Sensitive data analysis platform¶
The Sensitive data analysis platform or SAPU is an environment provided by the University of Tartu High-Performance Computing Center, where data owners from within and without UT can make datasets available for analysts and programmers to work on in a secure, controlled and auditable way. The environment reduces the risk of unauthorized copy, transfer, or retrieval of sensitive data from the working environment, providing a higher class of security than that of a standard high-performance cluster.
Overview¶
SAPU workstations are an isolated environment where:
- The workstation has no access to the outside world.
- Complete network isolation based on firewall rules.
- Analysts access their workstations only via a remote desktop gateway.
- Remote desktop sessions are recorded.
- Data ingress and egress is handled by a data gateway.
- S3-based: all actions are atomic and easily auditable.
- Versioned: every version of every file to enter and exit the workstation can be retrieved on demand.
- Data egress requires approval by Data Owner or Data Steward.
- The monitoring layer records all actions taken.
- Live audit data is available to Data Owners and Stewards
People working in SAPU are divided into the following roles:
| Role | Permissions | Notes |
|---|---|---|
| Cloud Operators | Admin privileges everywhere. | The UTHPC center fills this role by taking care of the security, monitoring and operational tasks, making sure the machines work. |
| Data Owners | Access to workstation, data gateway, monitoring. | This role consists of people who own the data.
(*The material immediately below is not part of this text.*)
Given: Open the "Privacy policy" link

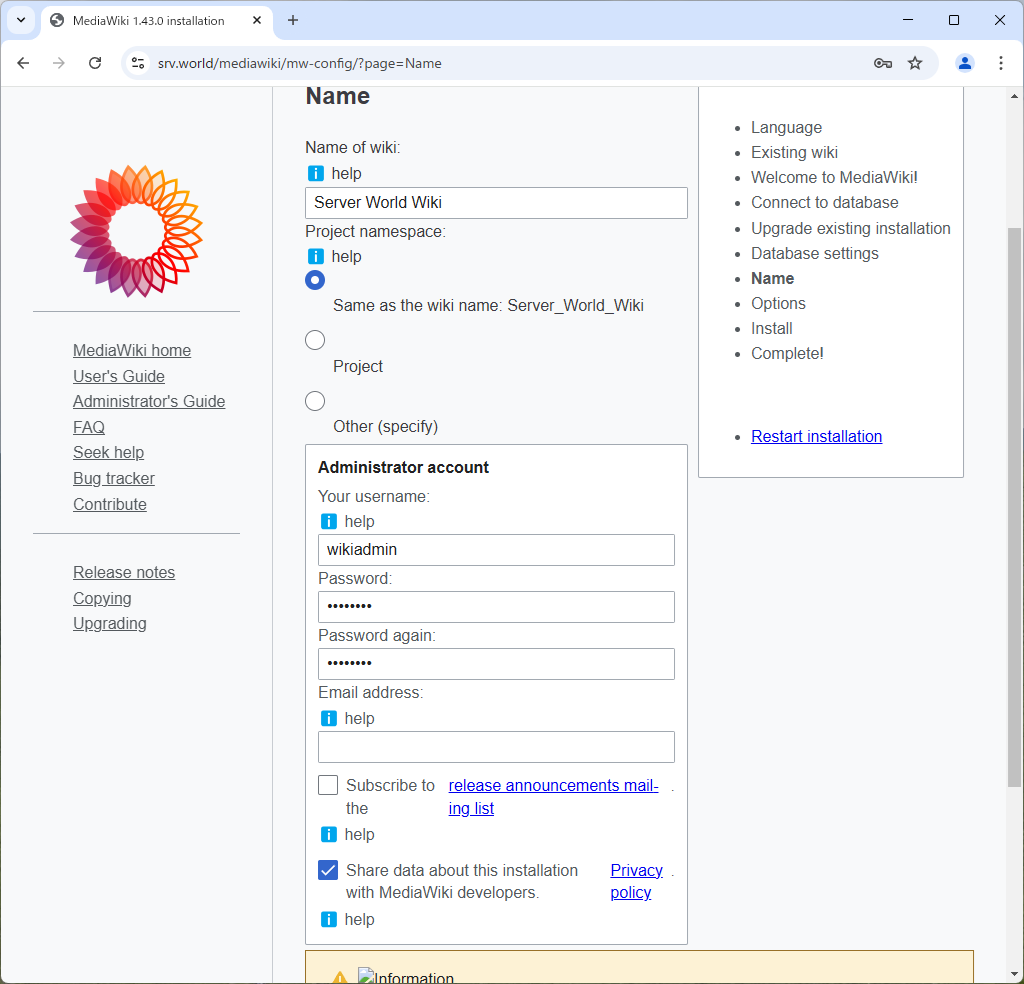Looking at the screenshot, I should point(636,881).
They provide analyzable data, review data submitted for egress. |
| Data Stewards | Access to workstation, data gateway, monitoring. | Technical representatives of the data owners - responsible for technical tasks, helping cloud operators and analysts. |
| Data Analysts | Access to workstation, data released from data gateway | People who work with the data. |
Requesting a project¶
Any and all requests pertaining to setup or reconfiguration of anything in the SAPU environment need to be submitted by a Data Owner or Steward.
Requests should be submitted to support@hpc.ut.ee with a list of requirements.
The list of requirements should contain the following
- The name of the project. This will also become the workstation's name.
- Duration of the project. Data in the data gateway and all logs will persist for this duration, unless requested otherwise.
- List of users, divided into their roles.
- Contact information for data owners, custodians and analysts.
- Necessary CPU, memory and disk resources.
- List of necessary software to be set up beforehand.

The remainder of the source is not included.